Für das Erinnern
Es war im Jahre 1944, im Herbst. Die Bahnverbindungen, die waren sehr schlecht, da haben wir dann alles mit dem Rad abgewickelt. Und damals war ich in der Volksbank in Ampfing droben dienstverpflichtet. Und da bin ich an einem Herbsttag am Montag oder Dienstag die jetzige alte B12 naufgfahr’n. Da kommt man da bei dem Bahnwärterübergang, bei dem Gleisübergang bei dem Bahnwärterhaus, bei den Schranken vorbei. Da habe ich das erste Mal gesehen, dass da im Nebel einige Leute laufen. Und wie ich dann weiter vor gekommen bin, dann habe ich gemerkt, dass das eine ganze Kolonne war und dass das eine endlose Kolonne war.
In der Mitte dieses Zuges war ein Wachsoldat und dann vorweg waren zwei. Da habe ich mir gedacht: Was ist das? Wer ist das? Die haben alle gestreifte Anzüge angehabt ...
Keine Ahnung.
Am zweiten Tag war’s wieder so und da haben wir beim Berghammer auf der Post in Ampfing gegessen und da habe ich die Frau Berghammer gefragt: Hab ich gesagt, Frau Berghammer, mir sind heut und gestern Menschen begegnet, die mit so Anzügen... Wer ist das? Was bedeutet das? Da hat sie mir geantwortet: Fräulein Boch, das weiß ich nicht, aber man munkelt es sind Juden und die kommen in die Sprengchemie. Ja, und dann habe ich mir das noch acht Tage angeschaut und dann habe ich gemerkt, dass die schlechter ausschauen und schlechter ausschauen und Kinder dabei ...
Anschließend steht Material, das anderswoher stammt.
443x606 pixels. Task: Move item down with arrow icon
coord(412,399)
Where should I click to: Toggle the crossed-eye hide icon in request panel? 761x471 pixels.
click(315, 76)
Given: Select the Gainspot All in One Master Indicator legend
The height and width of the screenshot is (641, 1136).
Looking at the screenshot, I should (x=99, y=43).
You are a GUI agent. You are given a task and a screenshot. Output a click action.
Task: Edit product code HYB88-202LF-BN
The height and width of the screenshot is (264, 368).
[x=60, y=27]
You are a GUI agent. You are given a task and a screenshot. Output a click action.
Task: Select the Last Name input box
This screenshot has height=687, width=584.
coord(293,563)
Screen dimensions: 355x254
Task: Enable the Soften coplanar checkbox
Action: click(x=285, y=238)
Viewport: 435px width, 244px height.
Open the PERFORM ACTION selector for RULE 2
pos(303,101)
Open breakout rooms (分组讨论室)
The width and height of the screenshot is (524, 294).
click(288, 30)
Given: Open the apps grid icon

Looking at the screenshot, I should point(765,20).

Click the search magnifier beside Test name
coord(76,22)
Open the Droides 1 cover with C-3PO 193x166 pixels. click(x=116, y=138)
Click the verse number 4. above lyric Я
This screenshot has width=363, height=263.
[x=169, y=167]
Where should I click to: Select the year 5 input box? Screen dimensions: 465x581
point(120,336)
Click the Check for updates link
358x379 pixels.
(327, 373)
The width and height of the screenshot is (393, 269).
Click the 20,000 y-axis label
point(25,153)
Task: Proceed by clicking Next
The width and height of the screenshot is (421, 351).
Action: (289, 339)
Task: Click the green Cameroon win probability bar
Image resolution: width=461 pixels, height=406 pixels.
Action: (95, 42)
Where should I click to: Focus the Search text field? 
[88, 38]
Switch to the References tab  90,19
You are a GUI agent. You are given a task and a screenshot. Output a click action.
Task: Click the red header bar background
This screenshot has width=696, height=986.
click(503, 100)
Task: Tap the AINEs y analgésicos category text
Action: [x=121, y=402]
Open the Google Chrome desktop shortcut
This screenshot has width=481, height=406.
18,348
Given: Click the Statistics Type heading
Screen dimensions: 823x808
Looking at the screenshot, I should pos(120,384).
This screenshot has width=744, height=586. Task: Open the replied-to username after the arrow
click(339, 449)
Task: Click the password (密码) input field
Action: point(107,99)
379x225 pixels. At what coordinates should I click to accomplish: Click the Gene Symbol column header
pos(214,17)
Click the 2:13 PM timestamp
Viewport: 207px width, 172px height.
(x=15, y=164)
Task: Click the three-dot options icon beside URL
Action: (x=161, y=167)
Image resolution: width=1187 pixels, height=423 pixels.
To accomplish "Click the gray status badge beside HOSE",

Und nach 10 Tagen so was bin ich dann heim, und dann habe ich mir einen Papiersack geholt, habe altes Brot, Kartoffeln und so weiter hinten auf meinen Gepäckträger nauf , zwei so Säcke, habe mir noch Bretter naufgelegt, vorn habe ich meinen HJ‑Wimpel gehabt. Dann habe ich ein Taschenmesser dabeigehabt, da habe ich das schnell aufgeschnitten, beim Posten vorbei ... Heil Hitler ... und weg war ich.
Dann wieder einige Tage später habe ich gemerkt, dass hinten immer andere sind, meistens vorwiegend ältere Frauen, ältere Männer und die Kinder. Scheinbar haben die sich da aufstellen können, so wie sie wollen haben. Ja, und so habe ich das gemacht.
Und dann... wenn’s geregnet hat, dann waren wir natürlich auch auf der Straße, aber das war dann ein Problem, dass man das dann einigermaßen trocken hinkriegt. Und dann haben wir so kleine Säckchen gemacht, dann haben wir’s, dann habe ich sie weggeschmissen ... und so habe ich das gemacht, so lange ich da gefahren bin. Passiert ist mir nichts. Warum, das weiß ich nicht. Meine Mutter daheim hat jedes Mal gezittert.